I was having a look at this tutorial at Sun on command line I/O. It stated that:
我在Sun的命令行I / O上看了一下这个教程。它表示:
You might expect the Standard Streams to be character streams, but, for historical reasons, they are byte streams. System.out and System.err are defined as PrintStream objects. Although it is technically a byte stream, PrintStream utilizes an internal character stream object to emulate many of the features of character streams.
您可能希望标准流是字符流,但由于历史原因,它们是字节流。 System.out和System.err定义为PrintStream对象。虽然从技术上讲它是字节流,但PrintStream利用内部字符流对象来模拟字符流的许多功能。
Does any one know what "the historical reasons" are?
有谁知道“历史原因”是什么?
3 个解决方案
#1
The "historical reasons" are that character streams did not exist in Java 1.0. Apparently Sun realized that the character translation model was insufficient and the Character oriented Reader/Writer class hierarchy was added in Java 1.1.
“历史原因”是Java 1.0中不存在字符流。显然,Sun意识到字符翻译模型不足,并且在Java 1.1中添加了面向字符的Reader / Writer类层次结构。
But it was too late for System.out and friends.
但是对于System.out和朋友来说已经太晚了。
#2
I would guess that the reason is to be backwards-compatible with POSIX C/C++ standard I/O, in which stdin, stdout, and stderr (the C/C++ equivalent of System.in, System.out, and System.err respectively) are byte streams. In Windows, those streams perform CRLF translation, but in POSIX systems, no such conversions occur, and you can freely read and write non-character binary data.

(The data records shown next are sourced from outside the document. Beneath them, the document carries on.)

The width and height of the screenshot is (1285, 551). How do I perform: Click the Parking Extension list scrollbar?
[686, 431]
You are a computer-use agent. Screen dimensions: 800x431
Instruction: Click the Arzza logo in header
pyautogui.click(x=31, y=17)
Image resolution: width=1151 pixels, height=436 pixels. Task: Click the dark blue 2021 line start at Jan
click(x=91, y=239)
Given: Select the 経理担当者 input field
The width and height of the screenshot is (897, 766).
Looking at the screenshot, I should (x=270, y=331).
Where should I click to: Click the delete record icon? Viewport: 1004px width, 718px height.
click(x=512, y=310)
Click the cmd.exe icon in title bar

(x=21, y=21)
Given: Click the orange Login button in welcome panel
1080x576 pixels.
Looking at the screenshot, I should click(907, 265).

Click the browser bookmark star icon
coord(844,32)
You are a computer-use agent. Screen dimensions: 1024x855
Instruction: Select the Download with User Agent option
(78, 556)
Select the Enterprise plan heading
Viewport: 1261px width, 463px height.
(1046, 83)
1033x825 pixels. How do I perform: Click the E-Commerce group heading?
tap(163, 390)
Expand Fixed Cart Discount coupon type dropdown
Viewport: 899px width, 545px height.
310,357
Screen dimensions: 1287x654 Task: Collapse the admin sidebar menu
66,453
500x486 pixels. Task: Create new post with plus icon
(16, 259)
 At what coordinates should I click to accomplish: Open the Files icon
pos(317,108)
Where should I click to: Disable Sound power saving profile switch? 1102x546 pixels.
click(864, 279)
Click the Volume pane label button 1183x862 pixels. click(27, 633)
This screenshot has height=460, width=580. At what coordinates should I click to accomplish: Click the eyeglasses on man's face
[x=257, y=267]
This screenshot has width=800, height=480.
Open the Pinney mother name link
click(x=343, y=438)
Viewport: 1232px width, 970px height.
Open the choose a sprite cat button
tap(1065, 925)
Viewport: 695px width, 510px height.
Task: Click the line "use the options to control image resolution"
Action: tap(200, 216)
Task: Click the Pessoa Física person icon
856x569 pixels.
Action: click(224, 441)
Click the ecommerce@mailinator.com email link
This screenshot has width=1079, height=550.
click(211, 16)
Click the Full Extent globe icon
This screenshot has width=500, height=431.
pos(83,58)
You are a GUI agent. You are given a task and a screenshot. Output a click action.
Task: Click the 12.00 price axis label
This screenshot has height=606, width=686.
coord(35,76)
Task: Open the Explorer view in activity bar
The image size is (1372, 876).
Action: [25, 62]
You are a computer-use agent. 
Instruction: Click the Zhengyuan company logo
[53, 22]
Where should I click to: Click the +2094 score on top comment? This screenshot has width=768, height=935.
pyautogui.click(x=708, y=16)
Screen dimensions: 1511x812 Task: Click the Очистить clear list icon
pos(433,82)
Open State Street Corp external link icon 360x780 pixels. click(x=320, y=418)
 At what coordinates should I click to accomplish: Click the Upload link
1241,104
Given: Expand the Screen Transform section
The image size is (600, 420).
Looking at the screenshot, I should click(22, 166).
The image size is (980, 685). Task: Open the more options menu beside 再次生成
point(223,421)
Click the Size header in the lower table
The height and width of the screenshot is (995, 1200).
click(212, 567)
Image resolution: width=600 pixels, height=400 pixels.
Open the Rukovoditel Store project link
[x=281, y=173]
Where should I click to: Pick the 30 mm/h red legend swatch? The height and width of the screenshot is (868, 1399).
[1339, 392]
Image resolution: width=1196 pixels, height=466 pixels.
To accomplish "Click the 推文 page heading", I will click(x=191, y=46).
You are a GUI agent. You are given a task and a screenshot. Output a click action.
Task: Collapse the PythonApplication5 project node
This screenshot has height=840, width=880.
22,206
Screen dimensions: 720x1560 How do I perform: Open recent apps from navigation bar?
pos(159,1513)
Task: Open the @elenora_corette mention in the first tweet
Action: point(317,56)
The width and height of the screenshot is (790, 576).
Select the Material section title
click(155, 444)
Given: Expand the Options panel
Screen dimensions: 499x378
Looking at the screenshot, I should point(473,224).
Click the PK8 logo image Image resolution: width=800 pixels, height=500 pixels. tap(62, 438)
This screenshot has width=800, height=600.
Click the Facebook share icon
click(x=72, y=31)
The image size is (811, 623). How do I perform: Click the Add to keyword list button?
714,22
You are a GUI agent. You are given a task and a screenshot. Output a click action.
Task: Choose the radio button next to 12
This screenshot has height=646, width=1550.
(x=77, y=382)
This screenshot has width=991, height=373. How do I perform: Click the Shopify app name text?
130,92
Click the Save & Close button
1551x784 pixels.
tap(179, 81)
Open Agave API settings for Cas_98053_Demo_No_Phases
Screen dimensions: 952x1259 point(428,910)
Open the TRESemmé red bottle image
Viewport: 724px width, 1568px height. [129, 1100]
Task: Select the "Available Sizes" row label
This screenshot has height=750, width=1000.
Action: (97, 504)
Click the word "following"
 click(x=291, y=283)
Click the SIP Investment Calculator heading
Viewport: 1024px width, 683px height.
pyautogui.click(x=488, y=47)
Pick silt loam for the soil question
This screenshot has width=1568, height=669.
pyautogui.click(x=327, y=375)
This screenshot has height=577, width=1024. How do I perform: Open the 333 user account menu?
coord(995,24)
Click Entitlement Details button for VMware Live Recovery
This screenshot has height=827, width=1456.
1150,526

Lots of Unix utilities do this, such as GNU's gzip and tar.
我猜这个原因是与POSIX C / C ++标准I / O向后兼容,其中stdin,stdout和stderr(分别是System.in,System.out和System.err的C / C ++等价物) )是字节流。在Windows中,这些流执行CRLF转换,但在POSIX系统中,不会发生此类转换,您可以*地读取和写入非字符二进制数据。很多Unix实用程序都这样做,比如GNU的gzip和tar。
#3
Remember that characters in Java use a 16 bit Unicode character. The original System.in etc needed to be compatible with the environments which supported Java, which (back then at the Dawn of Time) often didn't support Unicode. That, along with the annoyingly disparate treatment of line ends, meant that byte streams were the only type that had the same semantics no matter what platform.
请记住,Java中的字符使用16位Unicode字符。原始的System.in等需要与支持Java的环境兼容,后者(当时的黎明时分)通常不支持Unicode。这与线端的令人讨厌的不同处理意味着字节流是唯一具有相同语义的类型,无论在什么平台上。
#1
The "historical reasons" are that character streams did not exist in Java 1.0. Apparently Sun realized that the character translation model was insufficient and the Character oriented Reader/Writer class hierarchy was added in Java 1.1.
“历史原因”是Java 1.0中不存在字符流。显然,Sun意识到字符翻译模型不足,并且在Java 1.1中添加了面向字符的Reader / Writer类层次结构。
But it was too late for System.out and friends.
但是对于System.out和朋友来说已经太晚了。
#2
I would guess that the reason is to be backwards-compatible with POSIX C/C++ standard I/O, in which stdin, stdout, and stderr (the C/C++ equivalent of System.in, System.out, and System.err respectively) are byte streams. In Windows, those streams perform CRLF translation, but in POSIX systems, no such conversions occur, and you can freely read and write non-character binary data. Lots of Unix utilities do this, such as GNU's gzip and tar.
我猜这个原因是与POSIX C / C ++标准I / O向后兼容,其中stdin,stdout和stderr(分别是System.in,System.out和System.err的C / C ++等价物) )是字节流。在Windows中,这些流执行CRLF转换,但在POSIX系统中,不会发生此类转换,您可以*地读取和写入非字符二进制数据。很多Unix实用程序都这样做,比如GNU的gzip和tar。
#3
Remember that characters in Java use a 16 bit Unicode character. The original System.in etc needed to be compatible with the environments which supported Java, which (back then at the Dawn of Time) often didn't support Unicode. That, along with the annoyingly disparate treatment of line ends, meant that byte streams were the only type that had the same semantics no matter what platform.
请记住,Java中的字符使用16位Unicode字符。原始的System.in等需要与支持Java的环境兼容,后者(当时的黎明时分)通常不支持Unicode。这与线端的令人讨厌的不同处理意味着字节流是唯一具有相同语义的类型,无论在什么平台上。